**** PASSAGE SHOWN

# what to strain the must with ???



## xcaret (Sep 25, 2012)

I made pineapple ,cranberry, and a mixture of peach,apricot,and apple wine so far ,and have always made a huge mess pouring ,or straining the fermented must . I used pillowcases , but they busted open when I wrung them out. My seive plugs up ,and I dont know of anything else to try. 
What do you on this forum use?? 
Neil


----------



## Deezil (Sep 25, 2012)

Once you get anything really pulpy out, its really down to isolating the sediment & carefully racking off... This is where you learn to anticipate your losses & compensate in the beginning by making just a little extra

Like right now, i have a pear wine i'm working with... 3, 1-gallon jugs, and each jug is half-full of pear pulp that is finer than apple sauce.. Later tonight, i'm going to rack the crystal clear pear wine from the upper halves and get all the fine pulp into 1 of the 1-gallons & let it settle some more..

********
**** DATASET CONTENT

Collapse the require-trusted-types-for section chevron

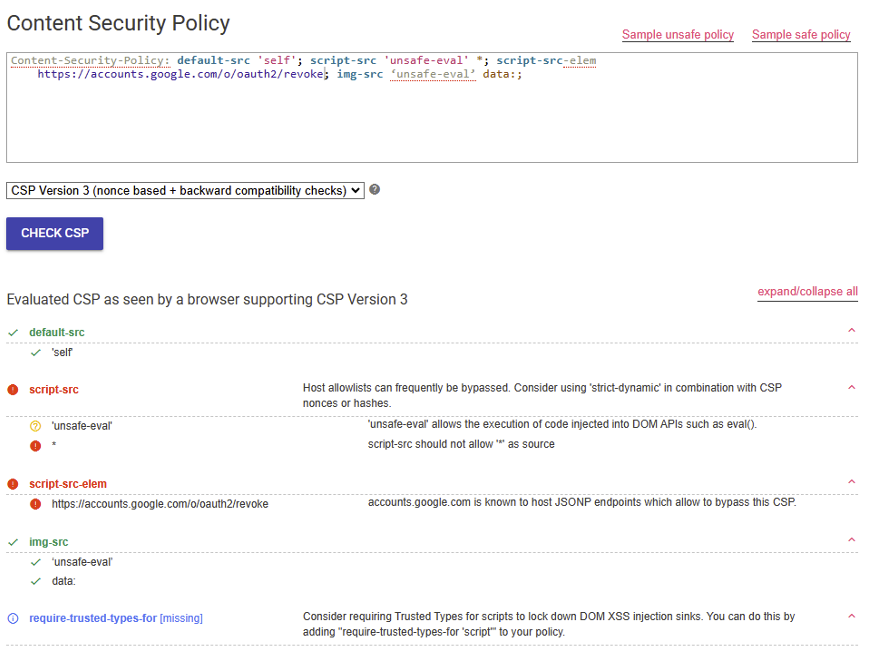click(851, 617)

********
**** DATASET CONTENT

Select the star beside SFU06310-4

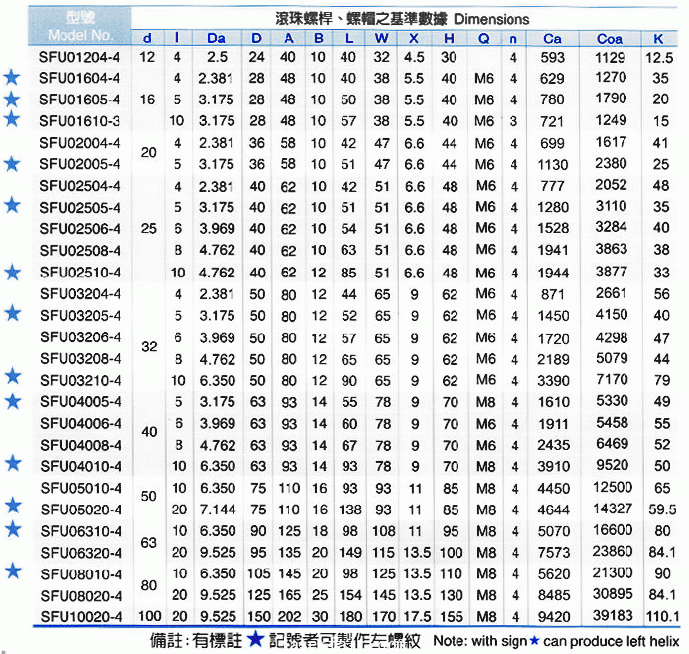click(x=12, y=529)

********

# YOUR TASKS
A – In the forum thread about straining wine must, translate this sentence into Spanish: "I used pillowcases , but they busted open when I wrung them out."
B – Pick up the forum thread about straining wine must after its last sentence and keep it going.

# ANSWERS GIVEN
A – Usé fundas de almohada, pero se reventaron cuando las exprimí.

B –
In the end, you end up losing some but the more patiene you have, the less you lose

For the pulpy stuff, a lot of people use paint straining bags you can find at lowes or home depot.. Some people use nylon stockings / pantyhose.. Just depends on what type of fruit / how much fruit you're working with


----------



## xcaret (Sep 26, 2012)

I never thought of those things ( didn't know there even were paint strainer bags ) I'll check Lowes today ,...I remember now !! I used nylons once before , I remember explaining to the lady at Walmart why I was buying them. I guess I blanked the experience out of my mind ,ha.


----------



## robie (Sep 26, 2012)

Yes, the 5 gallon or 1 gallon paint strainer bags at Home Depot or any paint store are nylon and work well. Even they stop up quickly, so you should have 4 or 5 for a 5 gallon batch of wine. Be sure to sanitize them before use.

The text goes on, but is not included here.